1917. Народ и революция - Виктор Иванович Калитвянский
Большевистскую политику несли в низовые массы рядовые политического процесса – бывшие крестьяне, ставшие пролетариями, учителями, писарями. Они были связующим элементом между деревней с её традиционным укладом и городом, где создавалась и кипела другая, новая жизнь. Из этих людей формировались крестьянские фракции первых русских дум. Их голос услышала вся Россия с парламентской трибуны.
Мировая война многократно увеличило эту социальную группу. Миллионы таких русских мужиков прошли школу войны – школу социального и политического взросления и единения. Советы солдатских депутатов возникли раньше крестьянских и имели гораздо большее влияние. Участники этой социальной группы стали настоящей опорой большевиков в годы гражданской войны. Они были активным ядром красных армий, они сражались с белыми не щадя жизни, они умели говорить с деревенским мужиком и рекрутировать его в красную армию. Аргумент был прост: белые вернут господ… Большевистская власть представлялась тогда гораздо меньшим злом – несмотря на продразверстку.
Эти миллионы бывших крестьян – и шире, выходцы из «низов» – стали опорой новой власти и после гражданской войны. Они сформировали средний и нижний административный уровень: партийные и хозяйственные органы. Малообразованные, они познавали азы управленческой науки на практике, становясь начальниками и руководствуясь в первую голову своим классовым инстинктом. Наиболее способные из них сделали карьеру на самом высоком уровне власти. После чисток 30-х годов, когда были уничтожены старые кадры, они заполнили ряды высшего руководства. Политбюро ВКП (Б) по итогам 19 съезда в 1939 году – тому яркий пример. Там и в самом деле в подавляющем большинстве прямые выходцы из низовых слоев общества: пролетарии и крестьяне.

#####

ЗАДАНИЕ 1: Какие советы, согласно тексту о народе и революции, возникли раньше крестьянских?
ЗАДАНИЕ 2: Воспроизведите без изменений фрагмент текста о народе и революции между словами «Мировая война многократно» и «несмотря на продразверстку.», включая их самих.

ИСХОДНЫЕ ДАННЫЕ:
#####

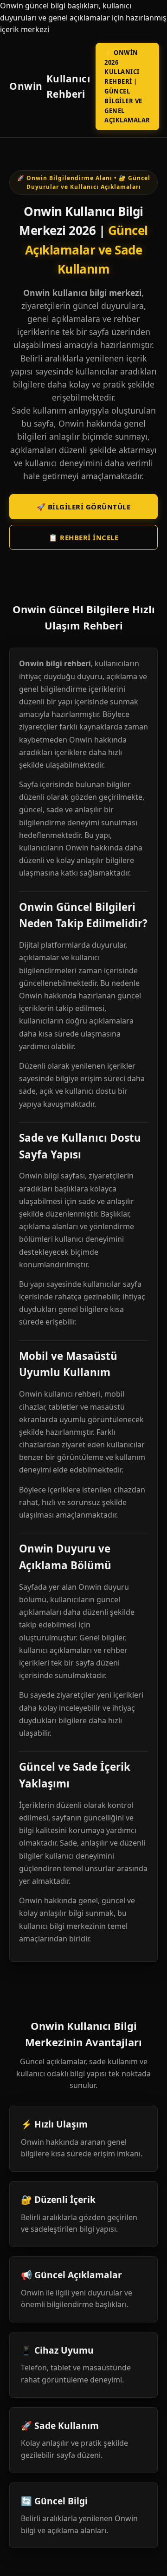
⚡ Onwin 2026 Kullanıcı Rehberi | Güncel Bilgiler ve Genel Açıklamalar (127, 86)
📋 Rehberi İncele (83, 537)
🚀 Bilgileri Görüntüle (84, 506)
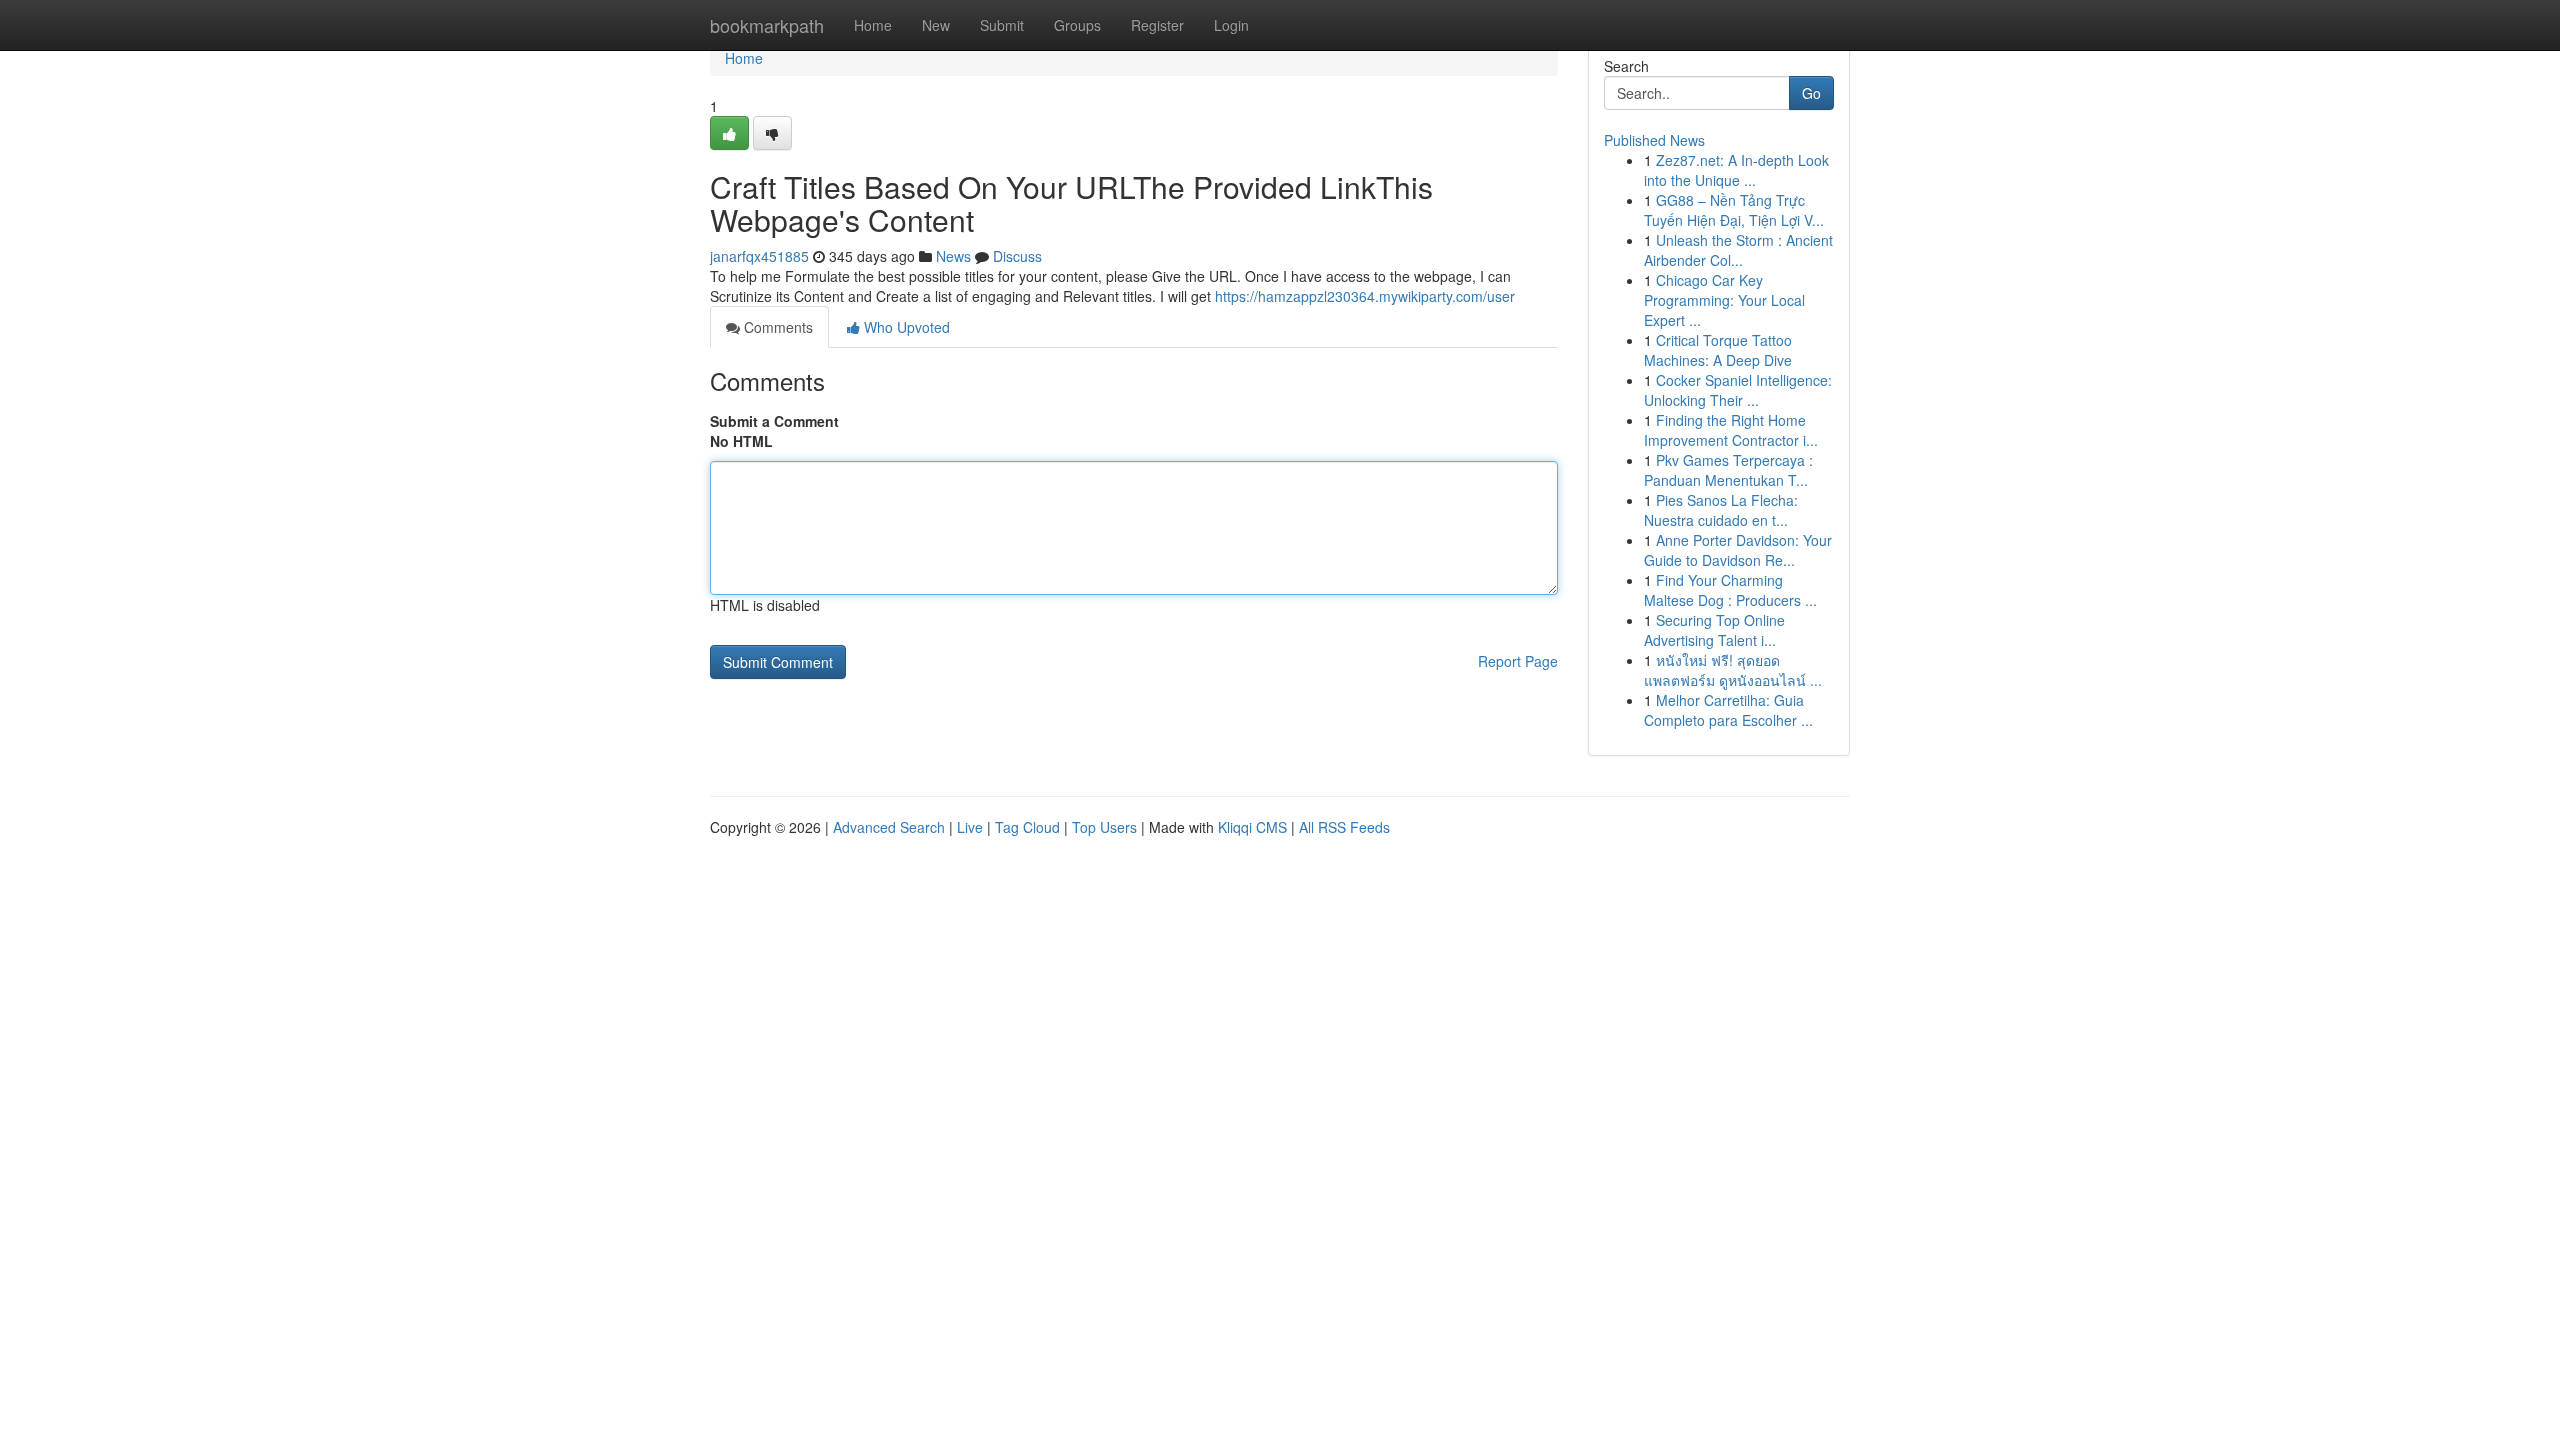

#####

ОТВЕТ 1: Советы солдатских депутатов.

ОТВЕТ 2:
Мировая война многократно увеличило эту социальную группу. Миллионы таких русских мужиков прошли школу войны – школу социального и политического взросления и единения. Советы солдатских депутатов возникли раньше крестьянских и имели гораздо большее влияние. Участники этой социальной группы стали настоящей опорой большевиков в годы гражданской войны. Они были активным ядром красных армий, они сражались с белыми не щадя жизни, они умели говорить с деревенским мужиком и рекрутировать его в красную армию. Аргумент был прост: белые вернут господ… Большевистская власть представлялась тогда гораздо меньшим злом – несмотря на продразверстку.